Behm is smart and spirited, and has the kind of presence that jumps off the screen and into your gut. The tall blonde with the booming laugh and wide smile is a tough cookie who’s soft on the inside. She’ll talk smack with anyone, but slam her food and she’ll well up like a kid who dropped her ice cream cone.
If contestants on “MasterChef” can’t take the heat, they’re blasted out of the kitchen. They leave the Hollywood studio dejected, hoping the doors don’t hit them on the way out. Behm’s tough skin and competitive streak proved invaluable.
“I was always an athlete,” she says. “Crazy hours and hard work were no big deal. The work ethic was ingrained.”
Be it stamina, talent or pot luck, Behm has become an international personality. With the quarter mil in hand and contacts most chefs would kill for, she’s positioned for a lucrative career. The question is not if Delaware will lose its newest star, but when.
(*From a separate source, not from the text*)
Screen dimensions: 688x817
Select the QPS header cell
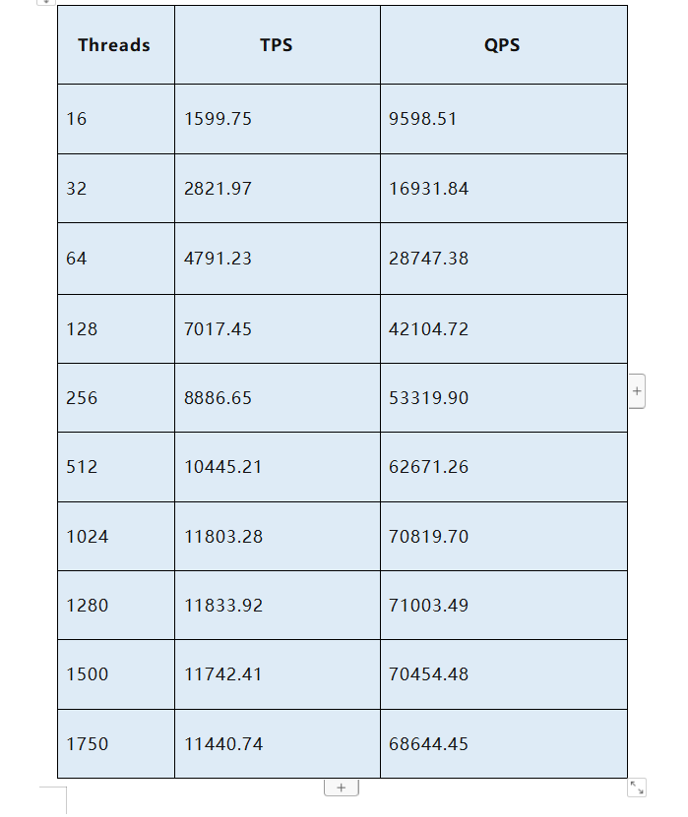tap(502, 45)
Television is an image business, but cute won’t cut it on “MasterChef.” Talent counts for something on cooking shows, and, according to a recent Harris Poll, 50 percent of adults in the United States watch them. Discerning viewers, baby boomers mostly, are cooking at home more than ever. They rely on celebrity chefs to guide them in the kitchen and have the cash to spend on gadgets bearing chefs’ names. That’s how food stars build empires—not by cooking, but by selling stuff. Think Giada De Laurentiis’ brand at Target, Rachael Ray’s network TV gig, magazine and product line, and numerous contraptions from Bobby Flay and Paula Deen. Ray, the highest-paid food star in the country, has an estimated net worth of $60 million, according to Forbes.